Bu 'üretken topoğrafya' mevcut alanların nitelikleri ile birleşirken; bütün alanın farklı kimliklerini birbirine bağlar, diker. Bu arada da alt ölçekte kendi varlığı ile yeni ürettiği ilişkiler sayesinde alt ölçekte yeni aktivite adaları tanımlar.
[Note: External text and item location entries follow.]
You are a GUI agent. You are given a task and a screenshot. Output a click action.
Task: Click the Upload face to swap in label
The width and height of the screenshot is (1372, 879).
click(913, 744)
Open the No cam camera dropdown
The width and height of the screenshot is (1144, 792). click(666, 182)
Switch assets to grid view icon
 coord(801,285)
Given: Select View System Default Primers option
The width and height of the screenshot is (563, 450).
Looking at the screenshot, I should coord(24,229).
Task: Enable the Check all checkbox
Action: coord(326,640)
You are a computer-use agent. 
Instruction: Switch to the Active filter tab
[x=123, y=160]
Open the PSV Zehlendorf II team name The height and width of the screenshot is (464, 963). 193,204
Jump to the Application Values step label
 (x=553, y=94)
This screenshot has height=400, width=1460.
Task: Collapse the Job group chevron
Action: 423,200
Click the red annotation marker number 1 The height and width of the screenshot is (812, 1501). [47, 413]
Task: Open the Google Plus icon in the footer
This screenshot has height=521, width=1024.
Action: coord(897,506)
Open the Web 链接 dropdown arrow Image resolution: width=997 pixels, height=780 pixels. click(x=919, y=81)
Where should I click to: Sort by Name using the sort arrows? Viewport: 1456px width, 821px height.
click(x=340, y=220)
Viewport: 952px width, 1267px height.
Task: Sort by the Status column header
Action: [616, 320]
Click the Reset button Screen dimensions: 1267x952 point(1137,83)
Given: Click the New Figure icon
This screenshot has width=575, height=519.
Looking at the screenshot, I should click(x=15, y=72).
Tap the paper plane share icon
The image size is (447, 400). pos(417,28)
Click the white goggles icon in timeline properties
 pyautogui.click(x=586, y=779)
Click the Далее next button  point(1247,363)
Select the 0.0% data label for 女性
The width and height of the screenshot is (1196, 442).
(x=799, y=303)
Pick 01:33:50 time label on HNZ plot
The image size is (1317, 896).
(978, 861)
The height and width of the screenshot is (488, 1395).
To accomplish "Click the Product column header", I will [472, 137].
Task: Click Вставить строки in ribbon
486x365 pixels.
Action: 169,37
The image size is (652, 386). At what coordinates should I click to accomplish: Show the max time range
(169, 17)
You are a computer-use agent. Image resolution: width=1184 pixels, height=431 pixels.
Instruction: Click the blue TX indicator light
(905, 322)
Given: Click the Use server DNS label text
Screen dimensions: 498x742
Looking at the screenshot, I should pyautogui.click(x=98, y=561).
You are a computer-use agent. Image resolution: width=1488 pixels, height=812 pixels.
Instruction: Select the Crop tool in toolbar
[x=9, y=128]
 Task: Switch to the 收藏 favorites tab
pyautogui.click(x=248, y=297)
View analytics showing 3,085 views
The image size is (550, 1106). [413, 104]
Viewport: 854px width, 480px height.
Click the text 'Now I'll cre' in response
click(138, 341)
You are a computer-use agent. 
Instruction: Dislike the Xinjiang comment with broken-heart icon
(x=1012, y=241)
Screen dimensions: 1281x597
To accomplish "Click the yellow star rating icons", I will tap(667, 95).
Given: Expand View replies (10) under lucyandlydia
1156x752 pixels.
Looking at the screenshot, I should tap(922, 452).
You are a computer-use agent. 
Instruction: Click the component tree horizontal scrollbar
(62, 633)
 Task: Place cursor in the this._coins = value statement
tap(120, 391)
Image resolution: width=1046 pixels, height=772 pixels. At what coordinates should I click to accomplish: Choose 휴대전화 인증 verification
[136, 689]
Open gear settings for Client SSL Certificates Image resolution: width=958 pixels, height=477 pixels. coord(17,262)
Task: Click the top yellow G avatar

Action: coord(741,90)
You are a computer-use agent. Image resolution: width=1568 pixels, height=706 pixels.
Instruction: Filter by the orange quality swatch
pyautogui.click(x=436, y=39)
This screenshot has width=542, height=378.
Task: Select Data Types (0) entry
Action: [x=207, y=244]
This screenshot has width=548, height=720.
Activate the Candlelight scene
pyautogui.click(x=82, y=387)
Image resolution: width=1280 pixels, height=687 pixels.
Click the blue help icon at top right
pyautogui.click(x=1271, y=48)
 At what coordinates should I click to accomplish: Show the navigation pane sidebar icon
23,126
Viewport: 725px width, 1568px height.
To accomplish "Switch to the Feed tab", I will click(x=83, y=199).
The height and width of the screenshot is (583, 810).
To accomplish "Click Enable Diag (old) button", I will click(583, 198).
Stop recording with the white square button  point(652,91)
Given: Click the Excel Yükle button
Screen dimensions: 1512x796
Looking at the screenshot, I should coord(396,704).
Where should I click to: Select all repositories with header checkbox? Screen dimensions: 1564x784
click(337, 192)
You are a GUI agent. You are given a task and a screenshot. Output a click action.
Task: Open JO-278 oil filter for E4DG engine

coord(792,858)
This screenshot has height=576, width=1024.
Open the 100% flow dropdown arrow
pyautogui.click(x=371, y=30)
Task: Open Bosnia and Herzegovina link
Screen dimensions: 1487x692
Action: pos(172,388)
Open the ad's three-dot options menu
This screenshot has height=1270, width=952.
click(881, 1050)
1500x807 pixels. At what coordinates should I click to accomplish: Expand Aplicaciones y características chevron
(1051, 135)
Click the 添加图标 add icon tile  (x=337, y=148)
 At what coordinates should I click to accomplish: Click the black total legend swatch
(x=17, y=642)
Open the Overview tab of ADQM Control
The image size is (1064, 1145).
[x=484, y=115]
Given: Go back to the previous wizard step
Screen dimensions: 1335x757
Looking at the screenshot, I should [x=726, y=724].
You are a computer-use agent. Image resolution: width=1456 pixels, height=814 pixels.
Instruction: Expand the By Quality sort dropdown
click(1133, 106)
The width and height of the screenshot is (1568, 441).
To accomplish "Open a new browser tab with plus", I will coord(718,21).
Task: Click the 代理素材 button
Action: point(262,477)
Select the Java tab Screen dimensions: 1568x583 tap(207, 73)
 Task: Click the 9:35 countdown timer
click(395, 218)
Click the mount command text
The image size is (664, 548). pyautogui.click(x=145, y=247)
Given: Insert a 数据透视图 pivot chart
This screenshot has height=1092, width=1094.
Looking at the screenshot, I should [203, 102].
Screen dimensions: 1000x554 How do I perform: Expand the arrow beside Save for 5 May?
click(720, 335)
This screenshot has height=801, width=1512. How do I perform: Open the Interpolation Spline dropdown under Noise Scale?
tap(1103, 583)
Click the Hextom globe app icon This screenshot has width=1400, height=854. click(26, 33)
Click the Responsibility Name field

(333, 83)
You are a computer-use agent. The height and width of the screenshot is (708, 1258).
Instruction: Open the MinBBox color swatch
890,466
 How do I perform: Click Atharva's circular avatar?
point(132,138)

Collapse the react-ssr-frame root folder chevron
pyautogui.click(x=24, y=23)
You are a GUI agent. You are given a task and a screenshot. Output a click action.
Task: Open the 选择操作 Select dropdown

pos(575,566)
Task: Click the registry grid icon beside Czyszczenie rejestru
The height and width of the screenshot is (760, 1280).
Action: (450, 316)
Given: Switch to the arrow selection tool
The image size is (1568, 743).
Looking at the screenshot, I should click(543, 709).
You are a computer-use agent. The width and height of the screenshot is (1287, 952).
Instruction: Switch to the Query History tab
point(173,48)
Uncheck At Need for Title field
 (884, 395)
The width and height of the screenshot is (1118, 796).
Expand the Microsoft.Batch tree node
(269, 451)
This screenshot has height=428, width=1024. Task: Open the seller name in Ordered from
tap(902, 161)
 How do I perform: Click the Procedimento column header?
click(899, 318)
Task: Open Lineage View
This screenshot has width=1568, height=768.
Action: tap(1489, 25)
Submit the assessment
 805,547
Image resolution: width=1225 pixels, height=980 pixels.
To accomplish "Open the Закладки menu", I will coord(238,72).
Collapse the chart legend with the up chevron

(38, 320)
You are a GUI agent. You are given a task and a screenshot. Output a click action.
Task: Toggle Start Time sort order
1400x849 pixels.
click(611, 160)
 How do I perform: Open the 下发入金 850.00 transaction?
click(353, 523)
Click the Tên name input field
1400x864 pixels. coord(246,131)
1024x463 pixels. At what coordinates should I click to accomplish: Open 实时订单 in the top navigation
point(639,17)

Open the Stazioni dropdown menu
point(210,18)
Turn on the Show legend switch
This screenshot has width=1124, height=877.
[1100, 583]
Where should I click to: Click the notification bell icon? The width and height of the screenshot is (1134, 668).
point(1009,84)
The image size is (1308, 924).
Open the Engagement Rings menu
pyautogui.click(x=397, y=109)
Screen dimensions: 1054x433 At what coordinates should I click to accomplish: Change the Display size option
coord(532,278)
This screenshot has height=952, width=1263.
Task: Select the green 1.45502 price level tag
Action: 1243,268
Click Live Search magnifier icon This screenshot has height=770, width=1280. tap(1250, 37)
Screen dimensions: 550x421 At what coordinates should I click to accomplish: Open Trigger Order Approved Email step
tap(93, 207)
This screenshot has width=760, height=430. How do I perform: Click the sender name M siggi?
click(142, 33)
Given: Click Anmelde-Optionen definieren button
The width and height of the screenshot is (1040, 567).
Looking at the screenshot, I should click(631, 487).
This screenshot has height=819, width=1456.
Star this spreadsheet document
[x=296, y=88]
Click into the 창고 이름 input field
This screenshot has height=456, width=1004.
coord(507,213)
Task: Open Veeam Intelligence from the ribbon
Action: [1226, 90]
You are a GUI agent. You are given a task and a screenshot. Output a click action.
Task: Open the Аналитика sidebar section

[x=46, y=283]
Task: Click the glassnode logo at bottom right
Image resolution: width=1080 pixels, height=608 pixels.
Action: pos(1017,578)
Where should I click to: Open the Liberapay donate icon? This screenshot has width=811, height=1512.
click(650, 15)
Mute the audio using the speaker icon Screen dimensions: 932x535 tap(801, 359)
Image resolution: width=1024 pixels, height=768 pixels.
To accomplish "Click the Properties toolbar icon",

Mevcut kimlikleri zenginleştiren ve yeni programların üretilmesine imkan sağlayan aktivite adaları; kendi kimliklerine göre içinde farklı programlar barındıran ve içeriksel sürekliliği sağlayacak; alandan alana göre yeni içerikler barındıran yapısal servis birimleri (servis hubları: SH) ile desteklenmiştir.
Yaratıcılık, yenilikçilik ve teknoloji ile özdeşleştirilen Teknokentlerin hayatı göz önünde bulundurularak bireyin serbest ya da sosyal zamanını programlayabileceği çeşitlilik ve imkanlar bu alanda araştırılırken; bireysel çalışma alanlarının da tüm alanın bu potansiyelleri ile birleştirilebileceği HUB birimleri önerilmiş; tüm alanın farklı kimliklerine göre çeşitlenebilecek bir tasarım geliştirilmeye çalışılmıştır.(kentsel-kırsal hub: KeH,KıH)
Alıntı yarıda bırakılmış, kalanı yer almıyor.